The losses experienced by Dominicans on their independent island are monumental life changing events. To evacuate ahead of the storm is not feasible. Neighboring islands are also in the eye path and there is not enough transport to move all the residents. Locals ride out the hurricane in solid concrete shelters, usually churches or community centers. These buildings are not immune to damage. Merely surviving the storm is not the only difficult part. The following months or years will truly test people’s ability to overcome adversity. In Daniels case, he lost his house. It is not like he can just check into a hotel; the hotels are all damaged by the storm. He has no place to live and everything inside his house is lost. People whose houses survived the storm and are still inhabitable open their doors to others like Daniel and his family. They are welcomed guests for as long as they need to stay. Daniel was fortunate he still has his boat and can make living, but will the cruising boats come this season after the storm? Will sailors still spend money to tour a devastated island? And, when Daniel does get enough money to start to rebuild his house, are the materials going to be available? There will be a shortage of building supplies for years to come. Everyone needs a roof. Everyone suffered damage to their home. According to some sources, about 90% of homes and business on Dominica were damaged. As we walk the streets, I think this is a fair estimate.

Dominica

Lots of the cars had broken windows caused by the flying debris in the storm

Dominica

Rebuilding is going on everywhere though supplies are still scarce

Dominica

This restaurant on the bay-front might be a total right-off

Dominica

The Purple Turtle Bar is open but is still in need of a new roof

PAYS hosts a BBQ for cruisers every Sunday evening during the season. A general announcement is made on the VHF and then one of the PAYS team will hop from boat to boat selling tickets. The money from this event helps pay for their building which now sports a new roof, the newly rebuilt dinghy dock and maintenance of the mooring buoys. When the PAYS boat pulled alongside Cream Puff we purchased two tickets and was told the menu for the evening was BBQ chicken, fish, rice, salad and rum punch. It is all you can eat and drink with music entertainment. The ticket price was EC$50 each, about US$18.50 or 15€. A deal!

Dominica

BBQ’d fish and chicken was as good as it looks

Dominica

Really glad to see a big turnout to support PAYS and the people who work there

We were happy to see a big turnout for the evening, about a hundred people. With the rum punch flowing freely before the chicken was placed on the grill, it didn’t take long for the crowd to get loud and friendly. A good time was had by all. And, while all the people from the anchored boats are at this event, a couple a guys from PAYS are patrolling the harbor to ensure nobody takes advantage of the empty yachts. We sat at a table with people from Australia, USA, Norway and England. As the emcee for the evening wrapped up his welcome, he asked for people to shout out their home country. I was amazed that at this moment in time on this tiny little island about fifteen countries were represented. The most interesting person I found in the evening was a fellow named Rus who had been cruising the globe for the past seventeen years. He suffered a stroke when in the South Pacific but recovered enough to still keep going. He was on his way back to the USA where he plans to sell his boat and once again become a land lubber. When talking to Rus about his adventures I noticed peacefulness about him. He seemed very content with life and I wonder if I will ever experience the same contentment. I also wonder how long we will cruise and where our journey will take us. Talking to Rus made me realize how much further we can sail if we chose to.

Dominica

We were admiring some of Gabriel’s artwork. He is known for murals on the island

Dominica

Gabriel saw us and introduced himself – We had a nice long chat – a really nice guy!

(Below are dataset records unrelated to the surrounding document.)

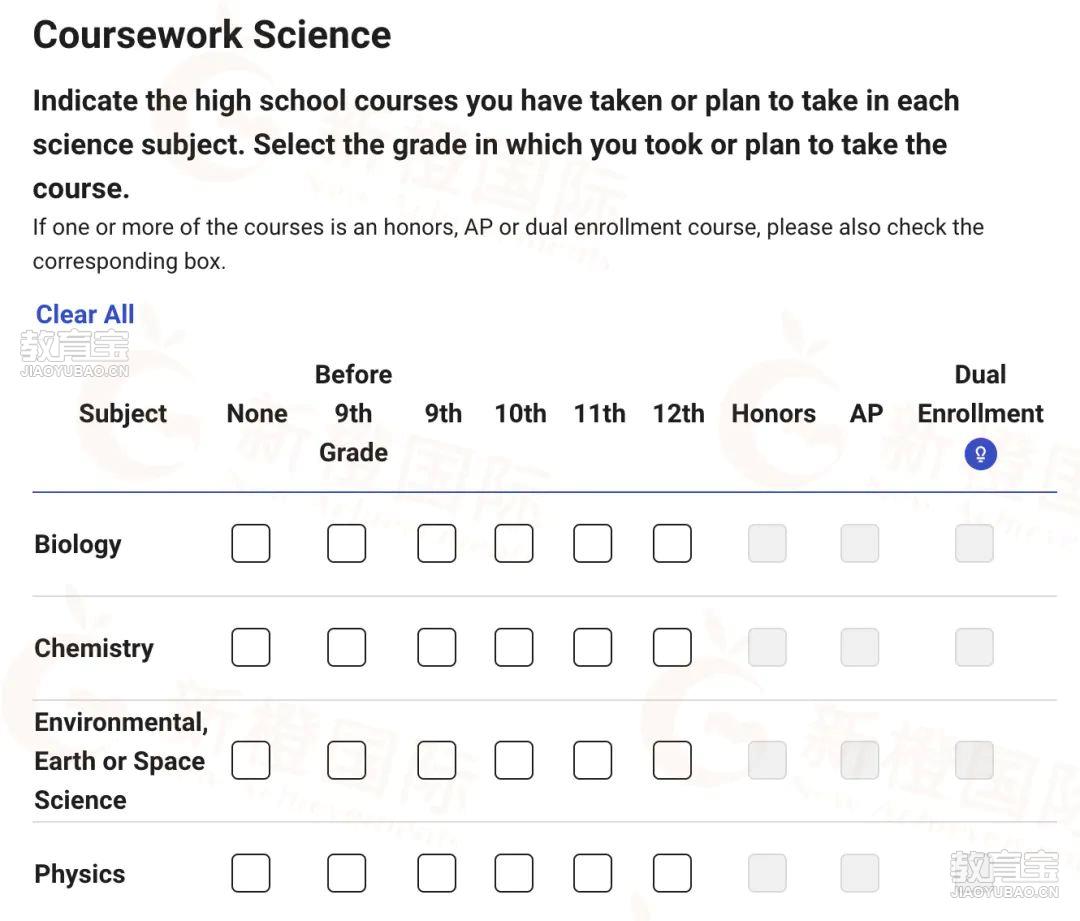
Task: Check Environmental Science 12th grade checkbox
Action: 672,760
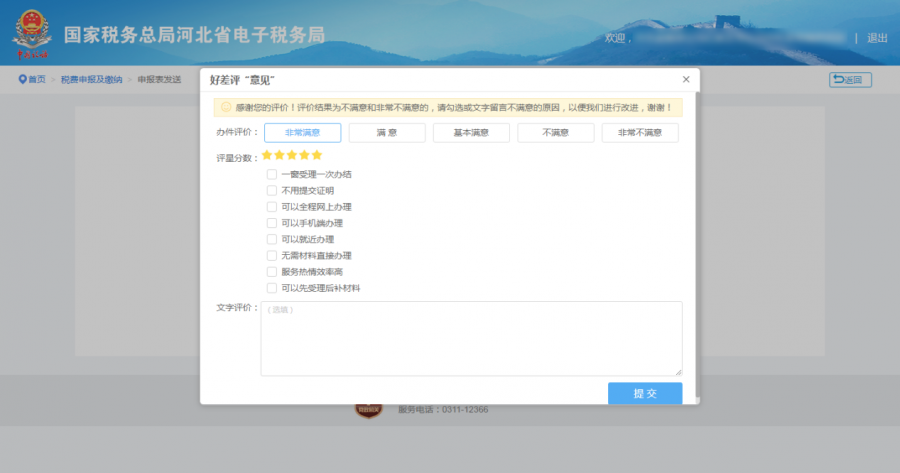Click the 首页 home location icon

point(22,79)
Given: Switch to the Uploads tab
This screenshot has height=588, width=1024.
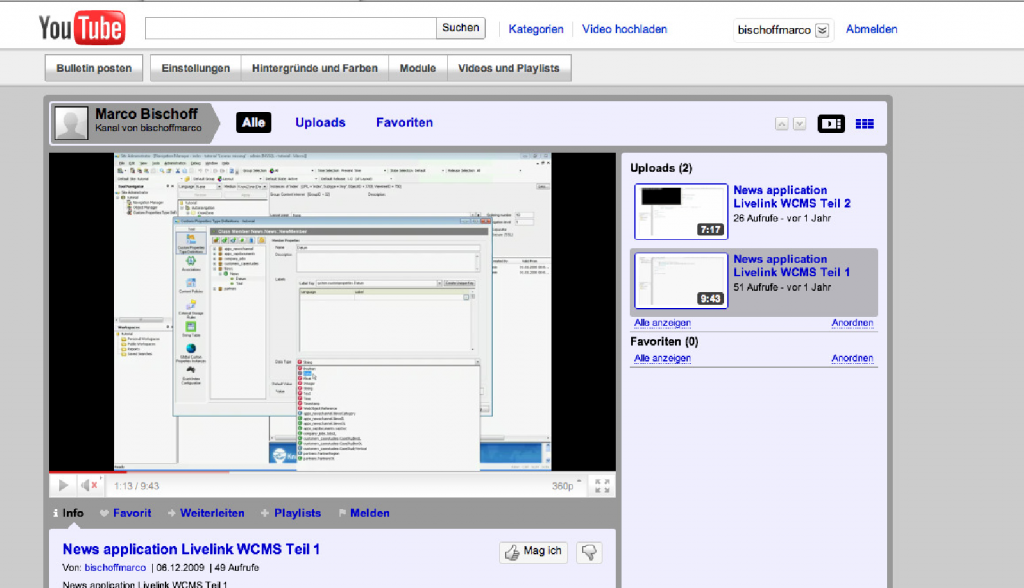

We only planned to stop in Dominica for a couple of days to rest before heading on to Guadeloupe. However, the weather Gods had different plans for us. The wind has howled for 5 straight days with gusts well into the 40 knot range. The offshore forecast is for snotty seas and steady 30 knot winds. This is the sort of weather that makes us appreciate not having a schedule and being able to sit and wait for a better day to sail. Along with the high winds, Dominica is living up to its reputation as the rainy island. We are treated constantly to ten minute showers followed by awesome rainbows. The winds associated with this front are cool and feel good as they blow though our open hatches and whisk about inside Cream Puff. We now refer to our hatches a “rain makers”. It the hatch is open, rain is imminent within 10 minutes. If the hatch is closed, no rain. We are controlling the weather!

Dominica

As the front pushed through we had a few days like this

Dominica

I halfway expected to see Captain Jack Sparrow swagger off this ship as it sought a safe harbor on one of the windiest days

Dominica is referred to as The Nature Island. Nature heals itself much faster than humans can rebuild. After a hurricane, the greenery on the island is gone. The leaves are blown off the trees. Any crops and vegetation are smashed to the ground by hard rain. Nothing survives 200 mile an hour winds. Locals complain about the incredible intense heat after the storm. They have no roofs on their houses and no shade. Humidity is high and it is summer in the tropics. Trees snapped in half will eventually die. As far as trees go, loosing leaves and shedding branches is the best way to survive the storm. The least wind resistance they have the better the chances of not being snapped in half. As we look about the island today, the trees have leaves again on the short stubby branches that managed to remain part of the trunk. The odd shape of the trees will be gone in a couple of years as things grow quickly in the tropics. But, the pieces of corrugated tin roofing wrapped around or embedded into them will be there for years to come reminding Dominicans of the storm. The 19th of September, 2017 will never be forgotten on Dominica. I hope the rest of the world hasn’t forgotten yet either.

Dominica

Most relief for Dominica is comming from generous Europeans

Dominica

The island has power again to most towns but the clean up is going to take some time. We stepped over countless wires on the streets

Dominica

Nothing cold or frozen yet in the IGA grocery store

Dominica

Bare essentials are available in the local IGA store – this used to be a favorite provisioning store for cruisers.

Dominica

Vegetable stands selling outside of shattered storefronts

Dominica

Metal roofing is entangled in the tree and will be a reminder of Maria for years to come

Two things struck me pretty hard during our visit to Dominica. First, was that the loss of life was not more momentous. Looking at the aftermath some five months later and seeing firsthand the significance of the damage, I was stunned to think anyone at all could escape unscathed. Thirty one people died during the storm. Another thirty people are still unaccounted for. The second thing was the attitude of the people we met. They were truly happy to be alive and really focusing on putting some level of normalcy back into their lives. Cindy and I walked slowly with a local lady for about a half a mile and talked as we strolled together to the town of Portsmouth. Her self assigned new mission in life is to replant the flowers along the roadside. She told us about how there were so many colorful plants before the storm and about how much she enjoyed the walk down this road. She is going to make sure those colorful plants are there again. She pointed out some of the stalks starting to grow leaves and assured us there would be a big plant there again soon, with a little care. We passed a slab of concrete. She said that used to be her Baptist church, “We’ll rebuild it, one day”. This was the only time the lady looked deeply saddened. “It’s only been five months and already we can walk down the street. A few weeks ago this road was still blocked with debris”. This accomplishment bought some pep back into her step.  We continued to walk slowly as she pointed out some new plants she had made from cuttings. “It’s been only five months and look how much we have done. Yes, we have a lot more to do but look at how much has been done”.  It was at this moment, we both understood the significance of her words. It’s truly truly truly incredible how much has been done and how people are taking it upon themselves to do it.